Yo trabajé por una compañía de limpieza en un hotel en la primavera de 2014. Nos dijeron que nos iban a pagar $15.95/la hora y íbamos a trabajar 7 horas cada dia. Nuestro supervisor nos dijo que él iba a apuntar las horas y datos que hemos trabajado. Cuando le preguntamos si podíamos ver la anotación de las horas trabajadas, nos dijo que la perdió. Nunca vimos la libreta con la documentación de las horas que hemos trabajado ni la calculación de nuestro salario.

Solamente trabajamos dos semanas. En el 29 de Abril, llegamos al lugar de trabajo el la hora arreglada, pero nuestro supervisor no estaba allí para dejarnos entrar en los cuartos para limpiar. Le llamamos muchas veces sin ninguna respuesta de él. El supervisor no llegó al lugar de trabajo en los proximos dos dias, y ningun de nosotros podía contactarlo. El supervisor se huyó sin pagarme por una quincena de trabajo que completé en Abril. Se huyó sin pagarme $1000.

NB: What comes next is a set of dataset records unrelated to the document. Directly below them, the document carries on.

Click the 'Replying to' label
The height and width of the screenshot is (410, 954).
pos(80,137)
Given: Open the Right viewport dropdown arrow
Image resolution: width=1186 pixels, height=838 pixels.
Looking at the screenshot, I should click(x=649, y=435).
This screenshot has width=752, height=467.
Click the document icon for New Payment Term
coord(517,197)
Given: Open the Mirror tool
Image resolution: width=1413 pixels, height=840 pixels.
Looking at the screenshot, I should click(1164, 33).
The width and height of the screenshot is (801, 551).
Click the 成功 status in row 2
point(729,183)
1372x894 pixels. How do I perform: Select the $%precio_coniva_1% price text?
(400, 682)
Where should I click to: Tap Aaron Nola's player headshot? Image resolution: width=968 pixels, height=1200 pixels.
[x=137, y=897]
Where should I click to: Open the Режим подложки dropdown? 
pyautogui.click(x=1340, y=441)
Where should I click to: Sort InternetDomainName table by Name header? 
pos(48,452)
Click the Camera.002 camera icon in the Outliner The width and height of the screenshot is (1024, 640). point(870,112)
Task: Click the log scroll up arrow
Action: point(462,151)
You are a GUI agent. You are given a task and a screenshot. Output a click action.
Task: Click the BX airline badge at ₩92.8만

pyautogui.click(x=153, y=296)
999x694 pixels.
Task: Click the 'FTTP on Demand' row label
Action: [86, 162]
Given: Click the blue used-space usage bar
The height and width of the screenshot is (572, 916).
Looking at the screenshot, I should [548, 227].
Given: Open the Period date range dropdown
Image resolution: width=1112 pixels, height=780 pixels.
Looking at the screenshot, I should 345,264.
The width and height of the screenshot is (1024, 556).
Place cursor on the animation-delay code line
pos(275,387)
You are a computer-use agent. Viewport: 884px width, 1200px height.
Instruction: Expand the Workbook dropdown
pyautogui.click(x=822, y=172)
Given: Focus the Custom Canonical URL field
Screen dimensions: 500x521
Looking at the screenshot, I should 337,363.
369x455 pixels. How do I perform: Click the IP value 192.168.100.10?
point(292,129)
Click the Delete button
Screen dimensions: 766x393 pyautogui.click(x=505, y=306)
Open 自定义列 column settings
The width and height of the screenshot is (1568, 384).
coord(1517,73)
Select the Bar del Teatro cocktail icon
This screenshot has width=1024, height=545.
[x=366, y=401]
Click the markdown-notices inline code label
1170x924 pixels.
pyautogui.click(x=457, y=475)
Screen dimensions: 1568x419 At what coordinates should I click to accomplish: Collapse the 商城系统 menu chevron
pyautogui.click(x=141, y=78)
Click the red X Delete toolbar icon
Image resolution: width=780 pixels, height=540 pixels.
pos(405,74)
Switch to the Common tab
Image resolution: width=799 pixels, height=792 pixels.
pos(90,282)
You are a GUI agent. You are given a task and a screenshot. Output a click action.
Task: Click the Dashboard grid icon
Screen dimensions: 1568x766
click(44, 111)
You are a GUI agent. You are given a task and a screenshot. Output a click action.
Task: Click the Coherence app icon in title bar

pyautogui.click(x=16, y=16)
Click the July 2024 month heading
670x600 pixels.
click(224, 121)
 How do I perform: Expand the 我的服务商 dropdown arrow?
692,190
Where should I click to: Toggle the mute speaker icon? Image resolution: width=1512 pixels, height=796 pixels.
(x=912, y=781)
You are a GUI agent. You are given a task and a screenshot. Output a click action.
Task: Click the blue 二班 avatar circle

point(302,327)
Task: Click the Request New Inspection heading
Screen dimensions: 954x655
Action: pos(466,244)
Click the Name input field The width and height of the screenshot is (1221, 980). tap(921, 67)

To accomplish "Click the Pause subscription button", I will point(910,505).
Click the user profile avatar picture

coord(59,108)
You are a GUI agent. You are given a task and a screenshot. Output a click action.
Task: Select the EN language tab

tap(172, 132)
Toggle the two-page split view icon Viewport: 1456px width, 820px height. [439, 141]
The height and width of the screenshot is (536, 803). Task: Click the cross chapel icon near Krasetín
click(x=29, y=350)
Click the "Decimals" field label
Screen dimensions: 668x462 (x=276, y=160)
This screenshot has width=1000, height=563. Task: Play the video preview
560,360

Sin este dinero, no pude pagar mi renta y me desalojó de mi departamento. Como no pude continuar con el trabajo en el hotel, estaba desempleado y sin un sueldo. Tenía que aplicar por el desempleo.

Fui al Centro de Justicia del Trabajador a ver como me pueden ayudar en la búsqueda de mi pago robado. Me avisaron a escribir una carta de demanda al empleador. También llamé a la oficina muchas veces sin una respuesta de ellos. Decidí a visitar a la oficina principal de la compañía en DC. Después de dos visitas, la secretaría de la oficina reunió conmigo y me dió un cheque para la quincena que trabajé.

No es la primera vez que he sido víctima del robo de pago. Compañías y supervisores están acostumbrados a tratar los Latinos así, pero no es justo. Tengo un aconsejo para personas que han tenido una experiencia con el robo de pago: busca ayuda. Ya sé que el miedo y la falta de tiempo pueden ser obstáculos, pero es tan importante tomar acción y buscar el dinero que uno merece. A veces, se llena de coraje. Tienen que mostrar a los empleadores que no pueden continuar a robar la gente de sus sueldos. Quisiera que haya justicia para todos los trabajadores.